Successful Predictive Modeling of Pollen Fitness Phenotypes Is Enabled by Measures of Expression Specificity
Journal:
bioRxiv
Published Date:
Jan 1, 2025
Abstract
The ability to predict phenotypes from genotypes in multicellular organisms remains limited despite rapid advances in genotyping and phenotyping methods. Machine learning offers a promising way to model phenotype from genotype, but requires sizable datasets that quantitatively link phenotype to specific genes. Such datasets remain limited; however, maize pollen provides a unique biological system that is especially well suited for this challenge. Because maize pollen is haploid, mutations that affect its function can result in a quantitative phenotypic effect on pollen fitness, measurable as deviations in transmission rate from the expected Mendelian ratio.
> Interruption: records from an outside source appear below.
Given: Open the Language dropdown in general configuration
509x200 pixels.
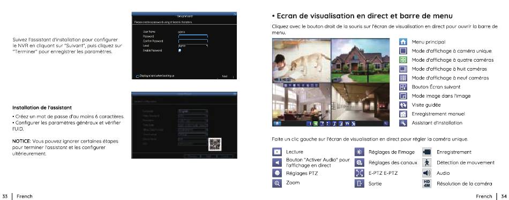Looking at the screenshot, I should (x=193, y=112).
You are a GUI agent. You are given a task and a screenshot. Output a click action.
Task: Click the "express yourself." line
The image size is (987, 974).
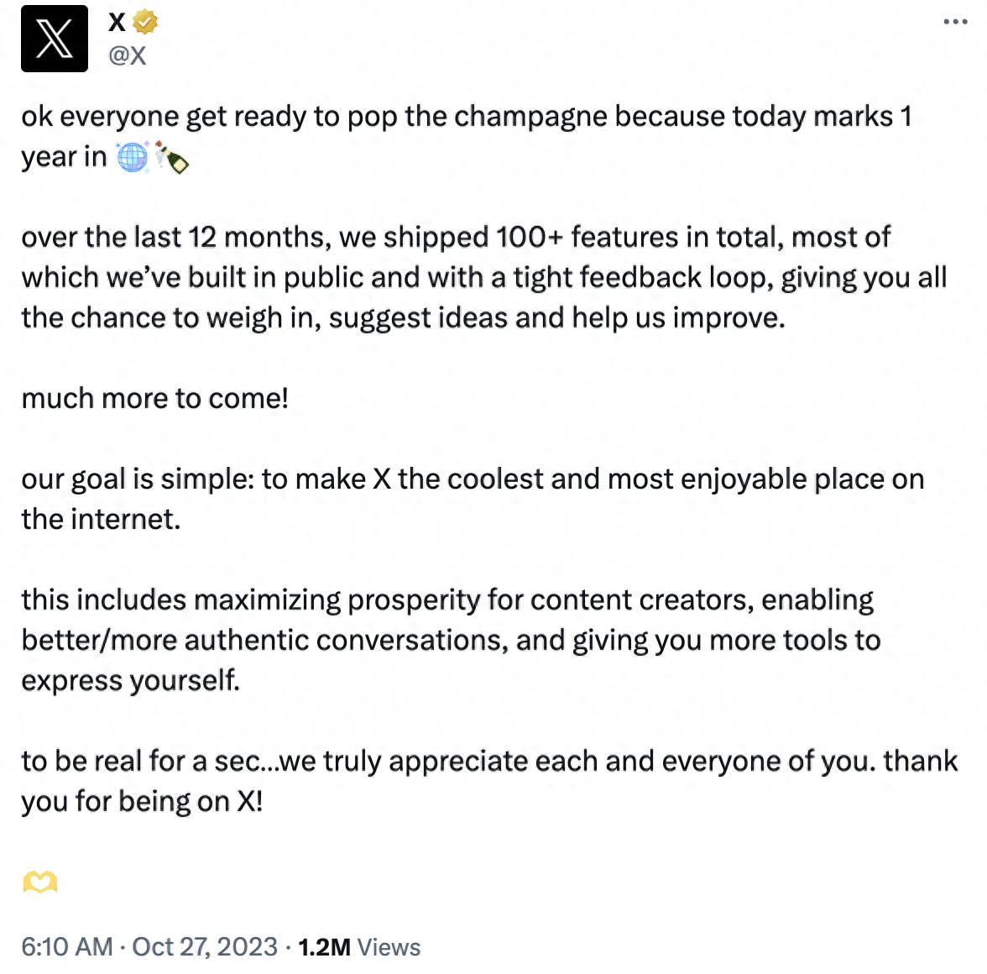(131, 680)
We leveraged a large set of fluorescently-marked insertional mutations, the Ds-GFP lines, to link fitness effects to specific genes. We then developed a machine learning framework that integrates expression profiling and genomic data to predict genes contributing to pollen fitness in maize. Well performing models that distinguish genes with strong fitness effects from those with little or no fitness effect could be generated using features, such as codon usage, derived solely from genome sequence (auROC 85%). Using expression data enabled even more successful models, achieving auROC values above 90%. Because we used interpretable machine learning methods, we were able to identify expression specificity as a critical feature for strongest model performance. The best performing model was achieved when specificity measures were complemented with certain genomic sequence features. Models that include expression specificity meet expectations of mutational frequencies across the genome in a well characterized mutagenized population.